Il pleuvait, il pleuvait sur Strasbourg.
J’attendais mes élèves qui allaient arriver l’un après l’autre, mouillés, en s’égouttant, en appréciant la salle accueillante, chaleureuse et lumineuse de la paroisse Sainte-Aurélie, mise à la disposition des migrants comme le font d’autres paroisses protestantes de Strasbourg.
Il me venait en mémoire le poème de Prévert :
« Rappelle-toi Barbara
Il pleuvait sans cesse sur Brest ce jour-là
Et tu marchais souriante
Epanouie, ravie, ruisselante sous la pluie
Rappelle-toi, Barbara
Oh Barbara, quelle connerie la guerre… »
J’ai récité le poème à mes élèves, je l’ai écrit au tableau, ils l’ont lu, relu et commençaient à le retenir, et leur visage faisait sourire les [i].
Le mardi suivant, je les attendais encore.
Comme toujours, Sief est arrivé avant l’heure.

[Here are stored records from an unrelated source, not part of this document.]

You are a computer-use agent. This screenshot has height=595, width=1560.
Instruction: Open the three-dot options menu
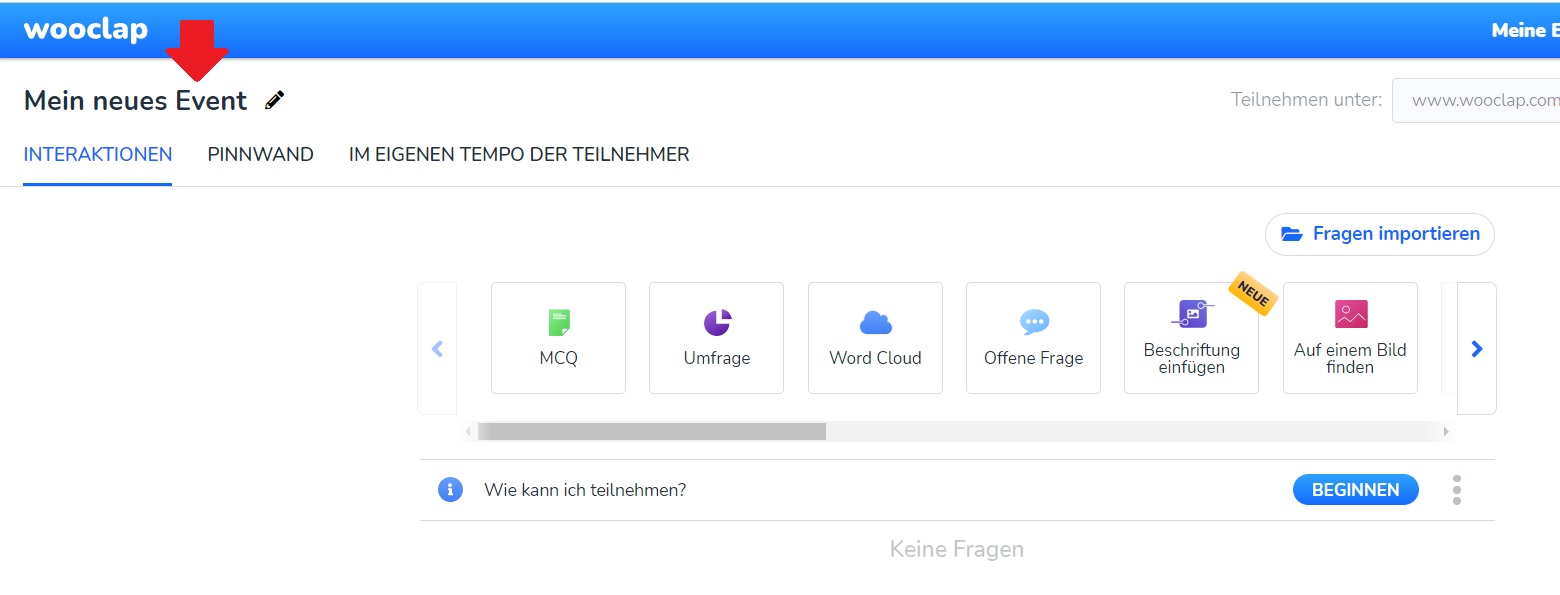pos(1456,490)
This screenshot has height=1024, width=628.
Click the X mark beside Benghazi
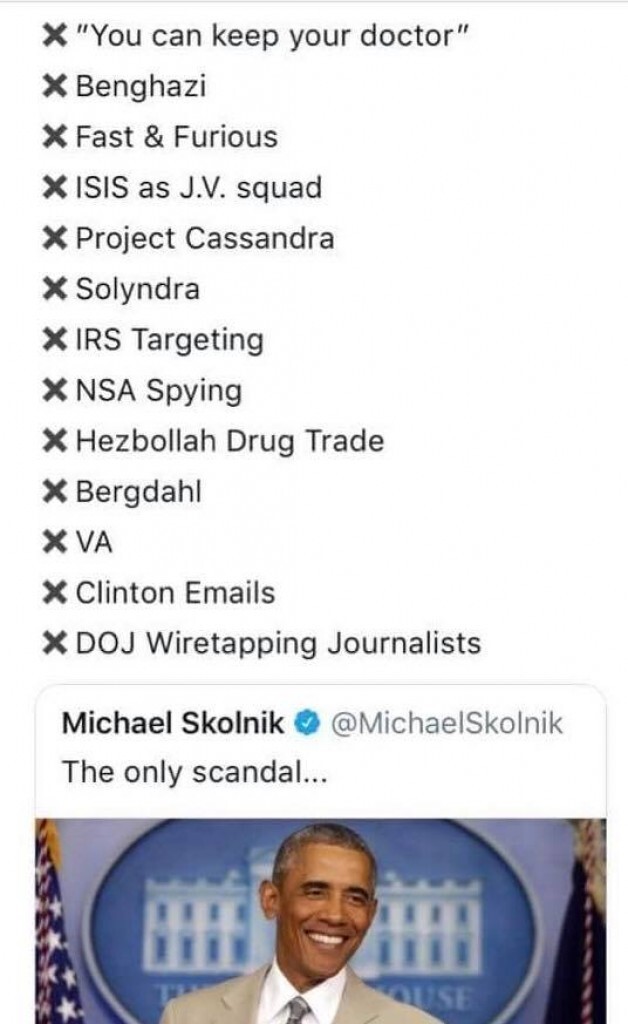[55, 87]
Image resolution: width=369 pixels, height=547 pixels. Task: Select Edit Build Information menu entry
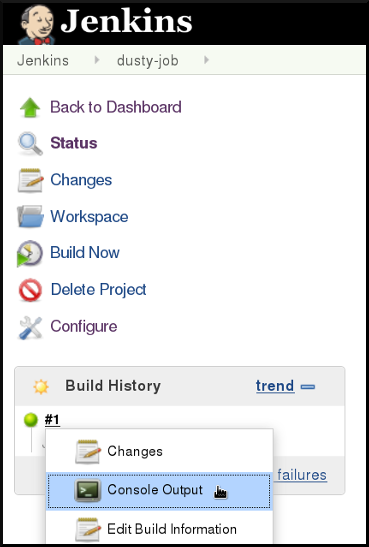(x=159, y=527)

Avec tous les drames du Soudan, il a apporté ici à Strasbourg un sourire éclatant et une belle amabilité communicative.
« Te voilà Sief, comme Barbara, souriant… épanoui, ravi…

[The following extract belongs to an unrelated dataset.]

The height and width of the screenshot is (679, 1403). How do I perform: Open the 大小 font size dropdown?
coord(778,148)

– Pas moi, aujourd’hui, mais ma pomme. »
Et il m’a tendu au bout de ses doigts une pomme, grosse, brillante, éclatante, rutilante.

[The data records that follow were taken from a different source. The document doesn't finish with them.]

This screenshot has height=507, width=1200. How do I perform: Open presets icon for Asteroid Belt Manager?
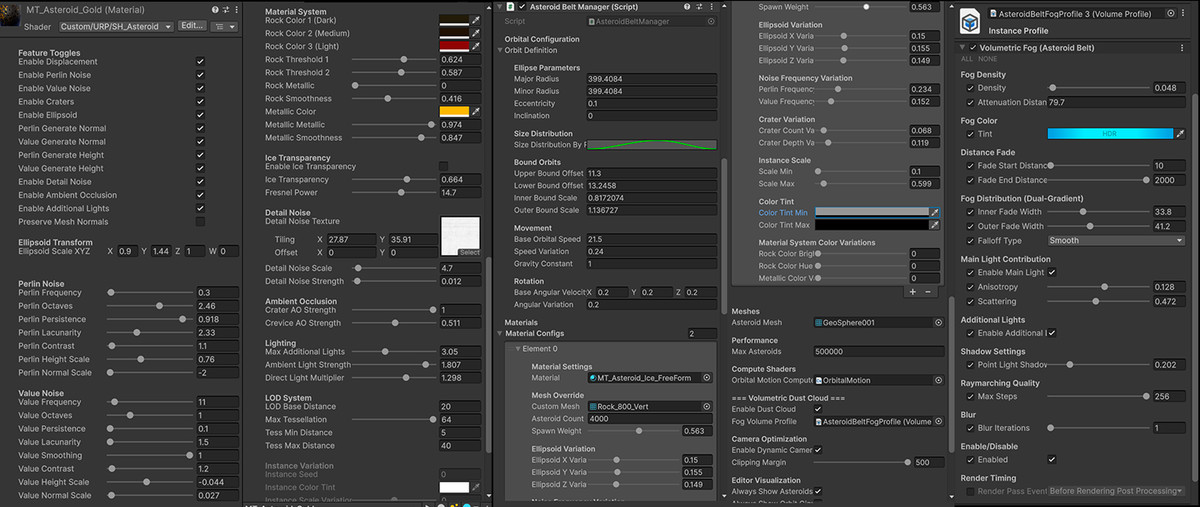point(699,6)
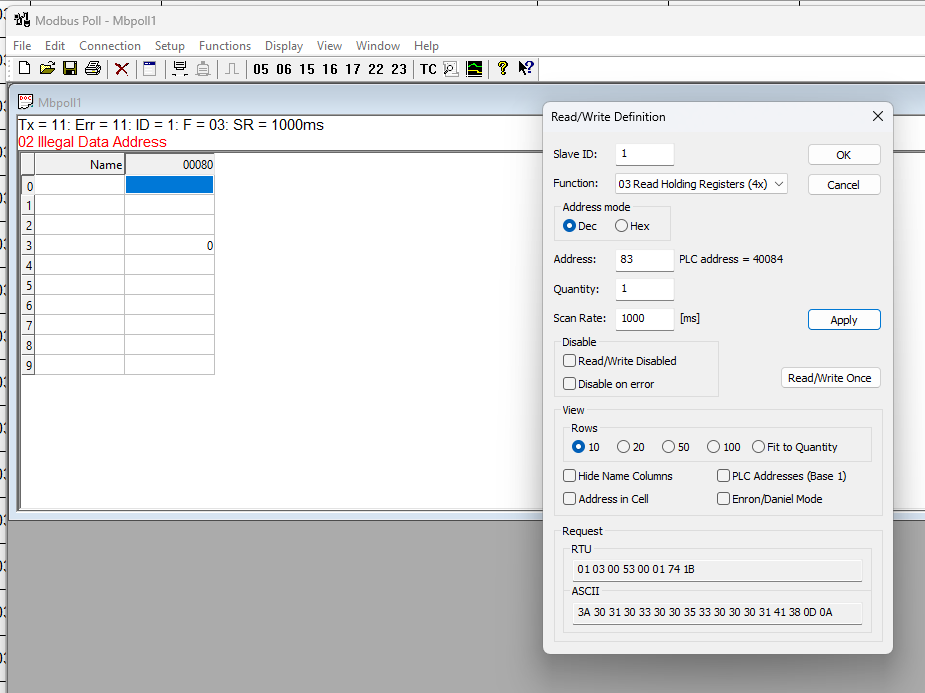This screenshot has height=693, width=925.
Task: Click the TC traffic toolbar button
Action: click(428, 69)
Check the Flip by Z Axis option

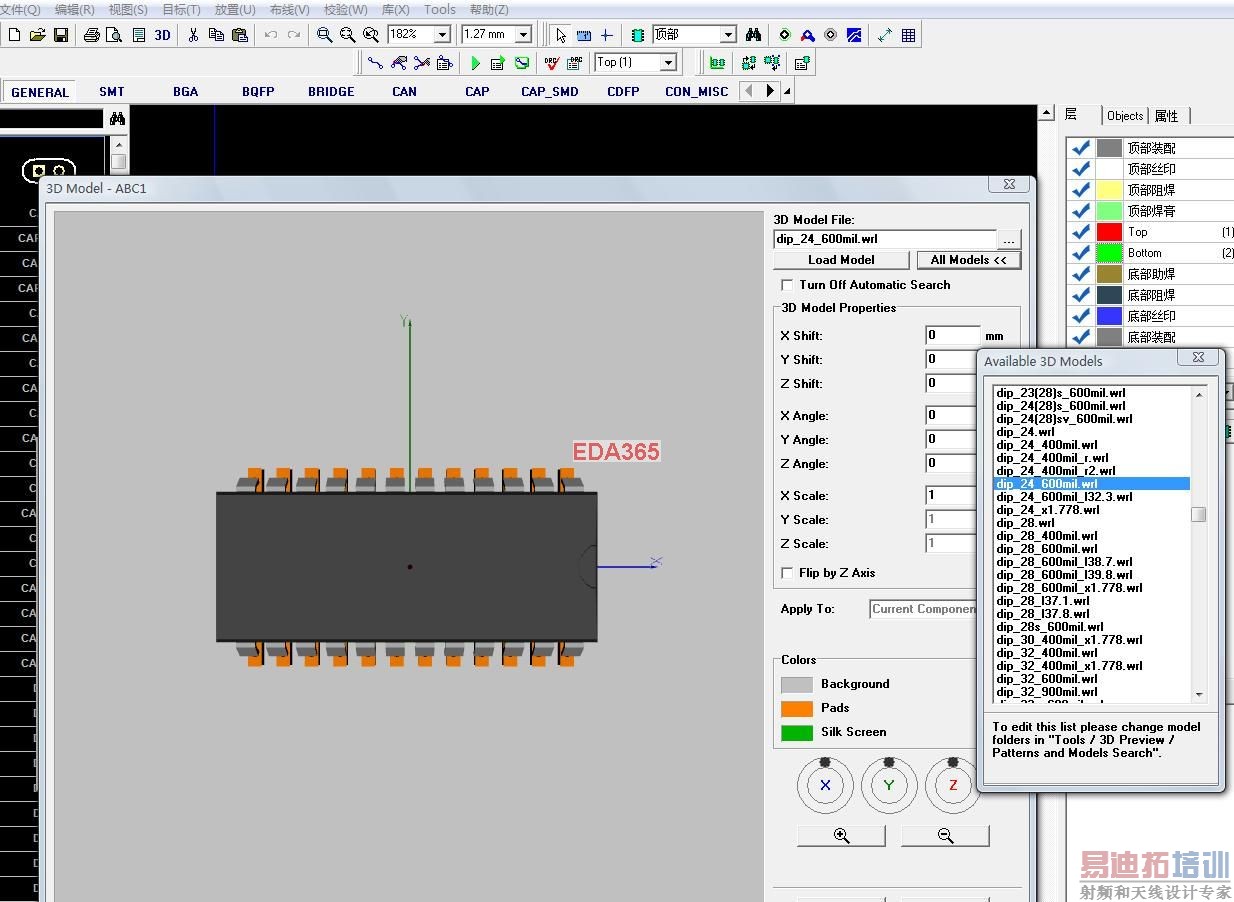(x=787, y=573)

« Elle était chère, chère,… mais j’ai pas pu résister. »
C’était vraiment une pomme de prix, à 6 € le kg, irrésistiblement attirante chez le marchand du quartier.
Et le voilà qui se dirige vers le coin cuisine de la salle de cours, un petit chez-soi pour mes réfugiés quand on n’a plus rien à soi.
Il ne branche pas la bouilloire, il ne s’empare pas de la boîte de cappuccino, ni des dosettes de thé Max Havelaar… il prend un couteau et découpe la belle pomme en quartiers… Et il va déposer chaque quartier sur la table, à la place respective de ses camarades qui vont venir.